→ ASSIGNED TASK:
The answer must consist of each line of the records below that contains the string "arrow".

Stored records

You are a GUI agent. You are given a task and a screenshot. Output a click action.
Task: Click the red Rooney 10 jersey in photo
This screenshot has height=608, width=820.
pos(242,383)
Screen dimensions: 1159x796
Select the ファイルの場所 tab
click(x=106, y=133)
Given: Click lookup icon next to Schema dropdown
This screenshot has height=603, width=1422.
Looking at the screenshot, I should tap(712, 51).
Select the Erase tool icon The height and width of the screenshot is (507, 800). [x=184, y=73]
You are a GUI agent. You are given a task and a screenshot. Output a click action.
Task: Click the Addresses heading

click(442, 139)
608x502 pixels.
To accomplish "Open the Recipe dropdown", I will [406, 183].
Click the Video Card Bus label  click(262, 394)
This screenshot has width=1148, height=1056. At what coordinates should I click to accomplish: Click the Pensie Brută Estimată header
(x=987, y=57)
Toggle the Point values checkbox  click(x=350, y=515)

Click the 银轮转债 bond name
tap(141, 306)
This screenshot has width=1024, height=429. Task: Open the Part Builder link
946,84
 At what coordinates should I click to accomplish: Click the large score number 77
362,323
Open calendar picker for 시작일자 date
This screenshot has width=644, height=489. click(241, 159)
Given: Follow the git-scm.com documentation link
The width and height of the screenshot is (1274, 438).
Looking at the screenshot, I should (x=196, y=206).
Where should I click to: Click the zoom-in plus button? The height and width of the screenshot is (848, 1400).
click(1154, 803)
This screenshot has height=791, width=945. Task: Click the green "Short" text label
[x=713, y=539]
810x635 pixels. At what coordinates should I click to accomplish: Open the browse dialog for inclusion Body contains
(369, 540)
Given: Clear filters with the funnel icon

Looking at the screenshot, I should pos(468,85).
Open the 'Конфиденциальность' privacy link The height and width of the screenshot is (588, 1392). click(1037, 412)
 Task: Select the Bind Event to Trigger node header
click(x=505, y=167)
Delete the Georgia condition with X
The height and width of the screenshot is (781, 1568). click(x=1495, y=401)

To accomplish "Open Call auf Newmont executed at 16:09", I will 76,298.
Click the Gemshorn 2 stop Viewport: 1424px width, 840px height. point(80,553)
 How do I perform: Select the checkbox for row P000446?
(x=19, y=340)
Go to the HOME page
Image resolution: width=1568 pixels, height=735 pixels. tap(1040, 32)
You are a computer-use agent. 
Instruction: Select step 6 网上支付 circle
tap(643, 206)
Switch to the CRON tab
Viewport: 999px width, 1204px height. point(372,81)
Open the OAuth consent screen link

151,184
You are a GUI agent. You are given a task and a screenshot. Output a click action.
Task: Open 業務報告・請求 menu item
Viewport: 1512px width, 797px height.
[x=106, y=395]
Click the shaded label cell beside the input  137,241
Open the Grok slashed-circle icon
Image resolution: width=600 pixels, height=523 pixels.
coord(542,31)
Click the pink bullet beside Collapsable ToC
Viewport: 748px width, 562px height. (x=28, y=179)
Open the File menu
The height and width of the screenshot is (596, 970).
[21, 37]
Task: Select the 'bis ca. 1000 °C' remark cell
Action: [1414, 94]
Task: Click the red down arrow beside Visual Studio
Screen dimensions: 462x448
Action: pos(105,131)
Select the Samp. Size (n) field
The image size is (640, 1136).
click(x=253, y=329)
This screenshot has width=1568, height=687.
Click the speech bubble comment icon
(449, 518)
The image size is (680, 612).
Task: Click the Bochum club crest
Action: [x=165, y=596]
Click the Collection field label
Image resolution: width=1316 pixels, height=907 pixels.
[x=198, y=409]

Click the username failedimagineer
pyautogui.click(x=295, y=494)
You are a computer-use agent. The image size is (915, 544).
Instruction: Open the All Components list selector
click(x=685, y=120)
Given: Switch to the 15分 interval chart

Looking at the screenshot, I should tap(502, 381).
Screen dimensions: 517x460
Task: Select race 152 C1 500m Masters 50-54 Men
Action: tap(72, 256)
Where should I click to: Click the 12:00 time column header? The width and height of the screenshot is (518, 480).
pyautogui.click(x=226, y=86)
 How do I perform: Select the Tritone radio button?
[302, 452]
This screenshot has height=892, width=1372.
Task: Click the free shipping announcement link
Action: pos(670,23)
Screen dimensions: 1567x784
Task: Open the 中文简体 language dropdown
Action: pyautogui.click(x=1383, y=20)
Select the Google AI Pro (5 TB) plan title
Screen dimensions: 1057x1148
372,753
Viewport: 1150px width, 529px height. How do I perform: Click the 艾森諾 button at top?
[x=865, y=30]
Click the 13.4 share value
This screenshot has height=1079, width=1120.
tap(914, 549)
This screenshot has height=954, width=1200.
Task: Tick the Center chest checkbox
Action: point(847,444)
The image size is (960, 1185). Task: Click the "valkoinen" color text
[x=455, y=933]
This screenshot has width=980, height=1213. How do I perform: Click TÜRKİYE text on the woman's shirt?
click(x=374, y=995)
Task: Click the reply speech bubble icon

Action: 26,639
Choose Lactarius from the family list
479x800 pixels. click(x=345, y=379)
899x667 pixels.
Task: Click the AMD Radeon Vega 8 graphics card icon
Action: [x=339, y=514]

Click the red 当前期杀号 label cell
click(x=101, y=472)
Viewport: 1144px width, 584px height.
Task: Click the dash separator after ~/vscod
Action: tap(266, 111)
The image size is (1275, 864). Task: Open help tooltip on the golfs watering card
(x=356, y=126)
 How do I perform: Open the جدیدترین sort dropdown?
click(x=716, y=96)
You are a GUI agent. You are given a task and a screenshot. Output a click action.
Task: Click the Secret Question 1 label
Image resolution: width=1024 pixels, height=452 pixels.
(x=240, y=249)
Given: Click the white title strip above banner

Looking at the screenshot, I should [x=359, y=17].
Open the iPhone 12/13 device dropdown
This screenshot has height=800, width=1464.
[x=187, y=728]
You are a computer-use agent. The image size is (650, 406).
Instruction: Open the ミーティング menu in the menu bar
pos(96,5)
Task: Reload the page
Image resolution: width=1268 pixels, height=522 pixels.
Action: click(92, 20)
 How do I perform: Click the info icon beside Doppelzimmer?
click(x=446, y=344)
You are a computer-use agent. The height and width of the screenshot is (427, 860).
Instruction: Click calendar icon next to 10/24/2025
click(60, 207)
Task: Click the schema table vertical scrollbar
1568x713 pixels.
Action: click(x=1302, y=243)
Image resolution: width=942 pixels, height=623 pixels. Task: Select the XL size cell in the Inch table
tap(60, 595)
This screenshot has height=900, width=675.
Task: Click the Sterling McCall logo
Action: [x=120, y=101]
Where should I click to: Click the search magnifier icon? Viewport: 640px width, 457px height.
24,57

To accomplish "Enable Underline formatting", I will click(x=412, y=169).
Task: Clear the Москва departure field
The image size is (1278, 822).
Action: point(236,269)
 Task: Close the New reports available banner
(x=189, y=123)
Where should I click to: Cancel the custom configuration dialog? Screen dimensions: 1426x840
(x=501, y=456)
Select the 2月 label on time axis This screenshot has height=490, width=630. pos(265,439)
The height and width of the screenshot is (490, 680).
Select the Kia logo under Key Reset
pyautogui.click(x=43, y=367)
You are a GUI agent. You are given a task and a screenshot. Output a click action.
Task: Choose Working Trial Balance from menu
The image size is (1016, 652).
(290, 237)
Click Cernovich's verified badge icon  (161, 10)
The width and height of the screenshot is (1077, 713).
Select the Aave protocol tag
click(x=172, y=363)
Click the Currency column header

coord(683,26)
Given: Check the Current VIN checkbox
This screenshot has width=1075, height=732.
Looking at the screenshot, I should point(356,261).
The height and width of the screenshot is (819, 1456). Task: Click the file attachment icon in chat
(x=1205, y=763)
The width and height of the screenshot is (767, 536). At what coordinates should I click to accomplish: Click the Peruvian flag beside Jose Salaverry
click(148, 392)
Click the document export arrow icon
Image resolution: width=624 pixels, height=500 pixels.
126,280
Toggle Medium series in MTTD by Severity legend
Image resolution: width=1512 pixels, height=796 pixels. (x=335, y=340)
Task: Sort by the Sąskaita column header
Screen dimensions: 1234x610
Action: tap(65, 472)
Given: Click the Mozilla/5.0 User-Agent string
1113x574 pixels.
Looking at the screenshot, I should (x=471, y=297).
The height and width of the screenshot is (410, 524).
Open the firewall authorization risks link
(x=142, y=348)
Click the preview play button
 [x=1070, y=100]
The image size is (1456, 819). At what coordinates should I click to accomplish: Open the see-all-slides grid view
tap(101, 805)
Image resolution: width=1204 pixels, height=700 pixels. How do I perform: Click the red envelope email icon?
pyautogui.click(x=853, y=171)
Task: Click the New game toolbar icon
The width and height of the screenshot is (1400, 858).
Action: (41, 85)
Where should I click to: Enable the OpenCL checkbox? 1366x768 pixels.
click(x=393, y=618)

→ EXERCISE RESPONSE:
Task: Click the red down arrow beside Visual Studio
Click the document export arrow icon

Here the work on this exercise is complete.